As far as meetings go, Al-Anon and Nar-Anon are based on the same premise, but Al-Anon has been around way longer and probably has more available meetings. It also probably has a stronger attendance and longer term members, I would suggest there.

My hugest prayers are with you.
 

tpcmom

New Member
Thank you all so very much. I will definitly look up those books. I live in the city (Phila) I think Janet you are not very close to me, wish you were, I'd love to meet. I'd love to just talk with someone who knows what I'm going thru because they lived it. I mean I have my sisters, and they do try to help, my one is more understanding as she had troubled children of her own, my other older sister I love her to death and she means well, but some things are so much eaiser said than done. Advice is wonderful and I accept that anytime, but some times, some things I just can't get myself to do. One of them is to get him help, he needs it, I know this I think deep down he does too, but will he on his own??? I doubt it. That is why I pray that whatever comes out of this, it's the help he needs! Because I think that may be the only way he will get it. People mean well, I know that, but sometimes I just don't think they understand how I feel, how I live, what it's like to live this way. Yes I wish I could say you are going to this rehab or out you go, but I can't because I know he has no where to go, no job, no future, he has disabilities due to injuries he sustained separately, he is depressed and I definitly think he maybe bipolar, as my youngest son is. I am an enabler. I know this and I finally realize I need help for myself too. I have to do this for me or I am not going to make it, I've always been a strong person, yes I cry at the drop of a pin, but I manage to hold up and do what I need to do to get things done, but I'm so weak from everything right now, I'm drain, I'm dried up. I feel so bad for my other two boys, like I'm not really there for them. I'm miserable, cranky and who wants to be around that all the time. I know I'm rambling, I hope I make sense here, with what I'm trying to say. Some days are just so hard, tomorrow, I hope I can keep it together.

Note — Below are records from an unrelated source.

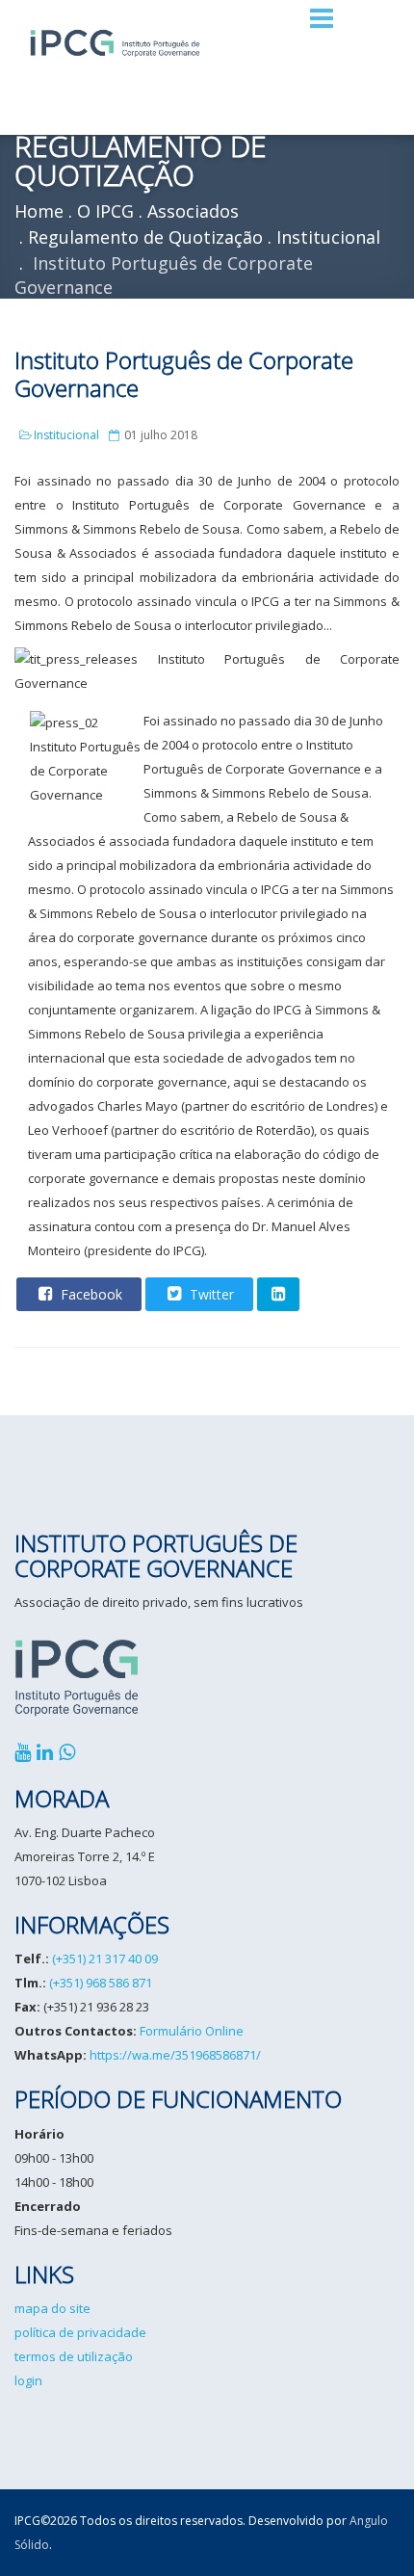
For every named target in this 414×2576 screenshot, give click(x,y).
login (28, 2380)
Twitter (210, 1294)
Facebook (89, 1294)
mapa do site (52, 2308)
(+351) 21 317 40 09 (105, 1958)
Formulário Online (192, 2030)
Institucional (66, 435)
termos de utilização (73, 2356)
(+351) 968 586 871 (100, 1982)
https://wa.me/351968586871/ (175, 2054)
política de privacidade (80, 2332)
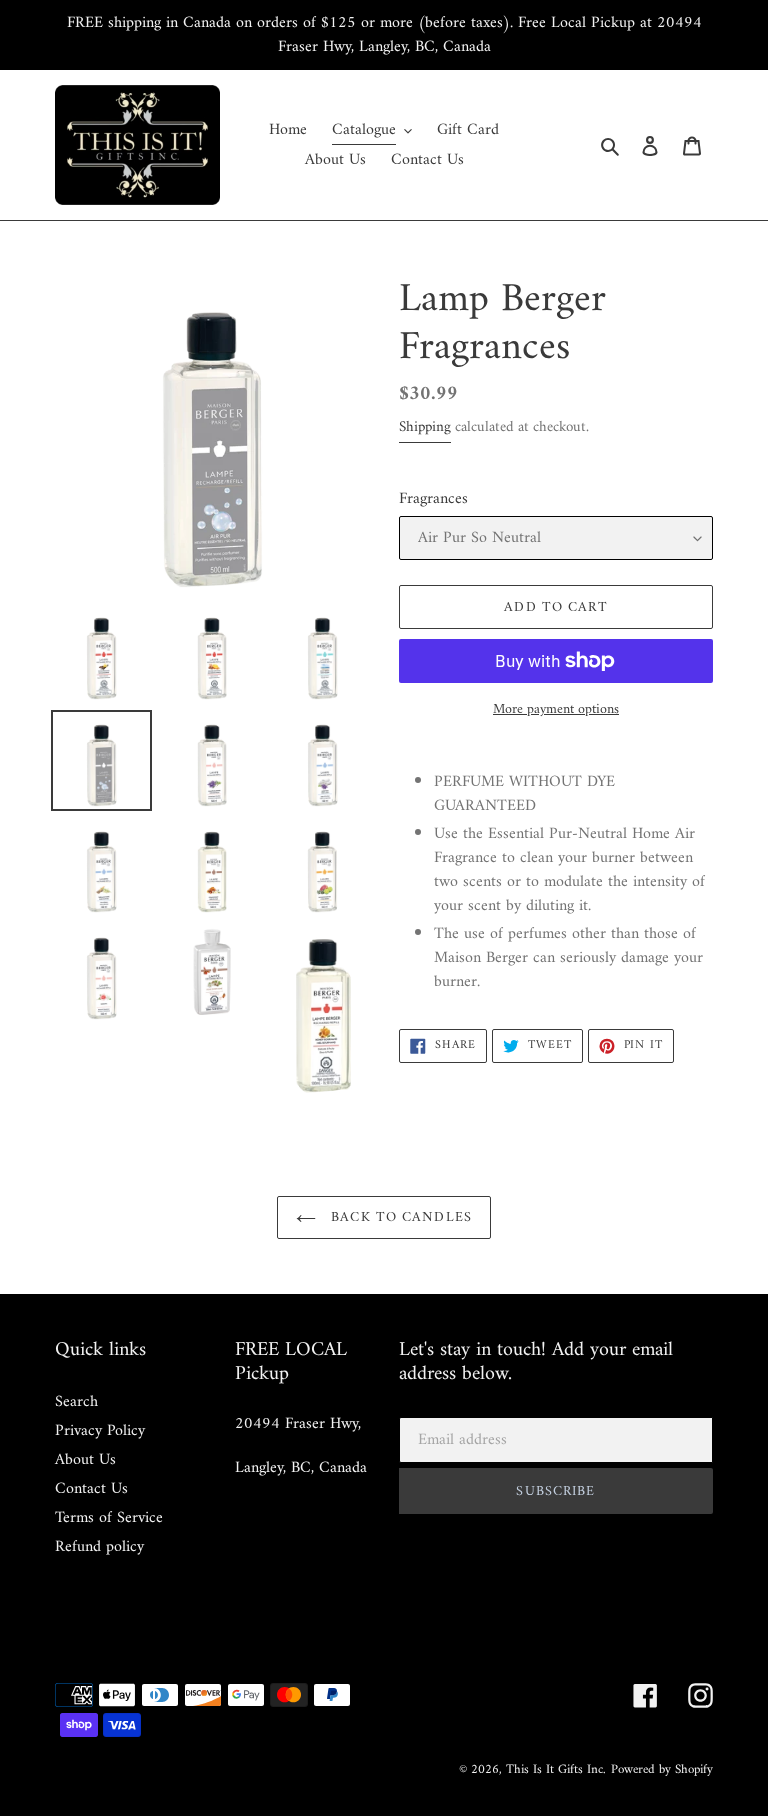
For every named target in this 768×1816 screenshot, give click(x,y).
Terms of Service (109, 1518)
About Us (85, 1460)
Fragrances (433, 499)
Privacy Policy (100, 1431)
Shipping (425, 427)
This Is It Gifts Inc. (556, 1769)
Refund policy (99, 1547)
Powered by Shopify (662, 1769)
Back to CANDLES (399, 1217)
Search (76, 1402)
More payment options (556, 709)
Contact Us (91, 1489)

Thanks so much for listening and the support.
 

Sunlight

Active Member
I am 6 hrs from you. more near pgh.
I mean it about the call though and have free calls anytime anywhere. let me know if you want a call wednesday. I am off!
 

LittleDudesMom

Well-Known Member
tpc,

I can't give you any suggestions. But I do want to let you know that I will pray that, when the day is done, your son will be getting what he needs to realize his life needs to be turned around and that help is coming.

I will pray for you as well. It sounds like you are extremely stressed and anxious (rightly so with everything going on). I hope the judge realizes that getting your son help is more productive than having him sitting in a cell.